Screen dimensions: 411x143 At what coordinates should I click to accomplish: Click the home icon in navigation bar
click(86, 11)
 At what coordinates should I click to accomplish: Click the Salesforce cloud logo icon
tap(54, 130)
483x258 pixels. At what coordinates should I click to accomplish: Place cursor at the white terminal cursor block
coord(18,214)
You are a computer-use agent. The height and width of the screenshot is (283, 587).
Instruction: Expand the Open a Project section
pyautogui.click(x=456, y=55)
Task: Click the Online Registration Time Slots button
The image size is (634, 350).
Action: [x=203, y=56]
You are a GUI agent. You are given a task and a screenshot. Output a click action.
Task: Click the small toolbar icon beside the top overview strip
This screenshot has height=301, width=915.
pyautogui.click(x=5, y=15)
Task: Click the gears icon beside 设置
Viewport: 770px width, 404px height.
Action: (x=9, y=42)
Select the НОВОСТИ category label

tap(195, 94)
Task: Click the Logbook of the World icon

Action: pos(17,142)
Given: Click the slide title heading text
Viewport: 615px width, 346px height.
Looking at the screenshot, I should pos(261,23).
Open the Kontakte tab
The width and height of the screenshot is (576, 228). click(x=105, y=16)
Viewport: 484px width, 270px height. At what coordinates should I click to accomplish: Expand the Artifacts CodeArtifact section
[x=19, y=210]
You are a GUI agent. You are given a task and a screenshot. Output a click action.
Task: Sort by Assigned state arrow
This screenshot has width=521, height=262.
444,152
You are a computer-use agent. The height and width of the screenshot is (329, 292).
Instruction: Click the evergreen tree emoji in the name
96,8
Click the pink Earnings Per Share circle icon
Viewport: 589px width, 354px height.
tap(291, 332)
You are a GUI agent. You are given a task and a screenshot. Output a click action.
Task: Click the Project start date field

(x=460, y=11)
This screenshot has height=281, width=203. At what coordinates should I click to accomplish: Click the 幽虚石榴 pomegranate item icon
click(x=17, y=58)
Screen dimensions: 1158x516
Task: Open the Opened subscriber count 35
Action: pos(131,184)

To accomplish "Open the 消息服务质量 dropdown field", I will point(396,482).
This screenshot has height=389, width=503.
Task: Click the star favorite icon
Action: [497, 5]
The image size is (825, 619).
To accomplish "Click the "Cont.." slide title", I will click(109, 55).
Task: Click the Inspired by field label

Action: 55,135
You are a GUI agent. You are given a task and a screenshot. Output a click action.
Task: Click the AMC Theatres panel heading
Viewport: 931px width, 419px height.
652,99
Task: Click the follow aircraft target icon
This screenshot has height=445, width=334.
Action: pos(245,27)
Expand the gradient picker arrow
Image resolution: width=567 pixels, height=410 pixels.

+===+

• EXERCISE PROMPT
Out of the entries above, write out only the lines between the line holding "Given: Click the slide title heading text" and the line holding "is (329, 292).", inclusive, each exactly as given.

• ANSWER AREA
Given: Click the slide title heading text
Viewport: 615px width, 346px height.
Looking at the screenshot, I should pos(261,23).
Open the Kontakte tab
The width and height of the screenshot is (576, 228). click(x=105, y=16)
Viewport: 484px width, 270px height. At what coordinates should I click to accomplish: Expand the Artifacts CodeArtifact section
[x=19, y=210]
You are a GUI agent. You are given a task and a screenshot. Output a click action.
Task: Sort by Assigned state arrow
This screenshot has width=521, height=262.
444,152
You are a computer-use agent. The height and width of the screenshot is (329, 292).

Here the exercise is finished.